Extracted material:
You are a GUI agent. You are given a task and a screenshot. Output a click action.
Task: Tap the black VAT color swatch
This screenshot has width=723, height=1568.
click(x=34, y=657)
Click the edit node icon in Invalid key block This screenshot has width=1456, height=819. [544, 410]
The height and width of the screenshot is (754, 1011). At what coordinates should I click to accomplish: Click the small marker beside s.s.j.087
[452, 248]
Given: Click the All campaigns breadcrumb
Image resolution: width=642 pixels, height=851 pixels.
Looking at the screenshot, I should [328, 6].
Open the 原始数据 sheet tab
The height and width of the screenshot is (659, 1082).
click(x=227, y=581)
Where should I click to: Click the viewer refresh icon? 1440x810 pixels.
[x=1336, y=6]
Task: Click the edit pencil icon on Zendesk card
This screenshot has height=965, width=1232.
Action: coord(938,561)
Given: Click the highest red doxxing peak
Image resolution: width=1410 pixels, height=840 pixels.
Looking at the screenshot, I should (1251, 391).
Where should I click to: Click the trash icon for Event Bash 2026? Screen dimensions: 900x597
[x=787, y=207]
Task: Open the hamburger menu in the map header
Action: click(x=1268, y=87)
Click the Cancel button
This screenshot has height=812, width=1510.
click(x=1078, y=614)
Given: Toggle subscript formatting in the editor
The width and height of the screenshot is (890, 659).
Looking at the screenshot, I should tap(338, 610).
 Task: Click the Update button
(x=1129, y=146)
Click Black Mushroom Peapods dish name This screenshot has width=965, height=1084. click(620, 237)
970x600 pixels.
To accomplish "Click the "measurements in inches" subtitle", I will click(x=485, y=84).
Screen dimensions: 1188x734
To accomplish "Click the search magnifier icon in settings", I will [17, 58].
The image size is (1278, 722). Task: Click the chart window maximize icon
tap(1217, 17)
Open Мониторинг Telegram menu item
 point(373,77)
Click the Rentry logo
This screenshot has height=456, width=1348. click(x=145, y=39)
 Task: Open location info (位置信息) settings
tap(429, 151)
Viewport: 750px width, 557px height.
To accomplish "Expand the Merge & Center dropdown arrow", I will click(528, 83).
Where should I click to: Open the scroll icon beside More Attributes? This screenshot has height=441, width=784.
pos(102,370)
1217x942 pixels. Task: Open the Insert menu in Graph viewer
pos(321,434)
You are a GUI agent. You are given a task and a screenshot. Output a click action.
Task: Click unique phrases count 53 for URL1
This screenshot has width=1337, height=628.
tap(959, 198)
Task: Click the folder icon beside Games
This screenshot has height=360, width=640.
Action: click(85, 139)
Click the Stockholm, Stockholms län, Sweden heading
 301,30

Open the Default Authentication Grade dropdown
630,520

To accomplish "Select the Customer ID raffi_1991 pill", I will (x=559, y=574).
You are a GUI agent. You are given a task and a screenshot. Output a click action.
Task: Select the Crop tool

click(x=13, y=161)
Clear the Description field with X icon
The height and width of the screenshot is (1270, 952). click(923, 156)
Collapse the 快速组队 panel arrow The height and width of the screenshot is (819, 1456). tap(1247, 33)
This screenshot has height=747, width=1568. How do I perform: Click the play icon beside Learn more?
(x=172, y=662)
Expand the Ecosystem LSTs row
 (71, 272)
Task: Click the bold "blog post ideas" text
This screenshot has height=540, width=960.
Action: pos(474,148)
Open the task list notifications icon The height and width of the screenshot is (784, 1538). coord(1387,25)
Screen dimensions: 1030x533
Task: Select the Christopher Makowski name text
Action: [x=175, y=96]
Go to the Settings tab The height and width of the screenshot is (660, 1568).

Aim of the task: Set down the entire material again, exactly as it stands.

Solution to this task:
You are a GUI agent. You are given a task and a screenshot. Output a click action.
Task: Tap the black VAT color swatch
This screenshot has width=723, height=1568.
click(x=34, y=657)
Click the edit node icon in Invalid key block This screenshot has width=1456, height=819. [544, 410]
The height and width of the screenshot is (754, 1011). At what coordinates should I click to accomplish: Click the small marker beside s.s.j.087
[452, 248]
Given: Click the All campaigns breadcrumb
Image resolution: width=642 pixels, height=851 pixels.
Looking at the screenshot, I should [328, 6].
Open the 原始数据 sheet tab
The height and width of the screenshot is (659, 1082).
click(x=227, y=581)
Where should I click to: Click the viewer refresh icon? 1440x810 pixels.
[x=1336, y=6]
Task: Click the edit pencil icon on Zendesk card
This screenshot has height=965, width=1232.
Action: coord(938,561)
Given: Click the highest red doxxing peak
Image resolution: width=1410 pixels, height=840 pixels.
Looking at the screenshot, I should (1251, 391).
Where should I click to: Click the trash icon for Event Bash 2026? Screen dimensions: 900x597
[x=787, y=207]
Task: Open the hamburger menu in the map header
Action: click(x=1268, y=87)
Click the Cancel button
This screenshot has height=812, width=1510.
click(x=1078, y=614)
Given: Toggle subscript formatting in the editor
The width and height of the screenshot is (890, 659).
Looking at the screenshot, I should tap(338, 610).
 Task: Click the Update button
(x=1129, y=146)
Click Black Mushroom Peapods dish name This screenshot has width=965, height=1084. click(620, 237)
970x600 pixels.
To accomplish "Click the "measurements in inches" subtitle", I will click(x=485, y=84).
Screen dimensions: 1188x734
To accomplish "Click the search magnifier icon in settings", I will [17, 58].
The image size is (1278, 722). Task: Click the chart window maximize icon
tap(1217, 17)
Open Мониторинг Telegram menu item
 point(373,77)
Click the Rentry logo
This screenshot has height=456, width=1348. click(x=145, y=39)
 Task: Open location info (位置信息) settings
tap(429, 151)
Viewport: 750px width, 557px height.
To accomplish "Expand the Merge & Center dropdown arrow", I will click(528, 83).
Where should I click to: Open the scroll icon beside More Attributes? This screenshot has height=441, width=784.
pos(102,370)
1217x942 pixels. Task: Open the Insert menu in Graph viewer
pos(321,434)
You are a GUI agent. You are given a task and a screenshot. Output a click action.
Task: Click unique phrases count 53 for URL1
This screenshot has width=1337, height=628.
tap(959, 198)
Task: Click the folder icon beside Games
This screenshot has height=360, width=640.
Action: click(85, 139)
Click the Stockholm, Stockholms län, Sweden heading
 301,30

Open the Default Authentication Grade dropdown
630,520

To accomplish "Select the Customer ID raffi_1991 pill", I will (x=559, y=574).
You are a GUI agent. You are given a task and a screenshot. Output a click action.
Task: Select the Crop tool

click(x=13, y=161)
Clear the Description field with X icon
The height and width of the screenshot is (1270, 952). click(923, 156)
Collapse the 快速组队 panel arrow The height and width of the screenshot is (819, 1456). tap(1247, 33)
This screenshot has height=747, width=1568. How do I perform: Click the play icon beside Learn more?
(x=172, y=662)
Expand the Ecosystem LSTs row
 (71, 272)
Task: Click the bold "blog post ideas" text
This screenshot has height=540, width=960.
Action: pos(474,148)
Open the task list notifications icon The height and width of the screenshot is (784, 1538). coord(1387,25)
Screen dimensions: 1030x533
Task: Select the Christopher Makowski name text
Action: [x=175, y=96]
Go to the Settings tab The height and width of the screenshot is (660, 1568).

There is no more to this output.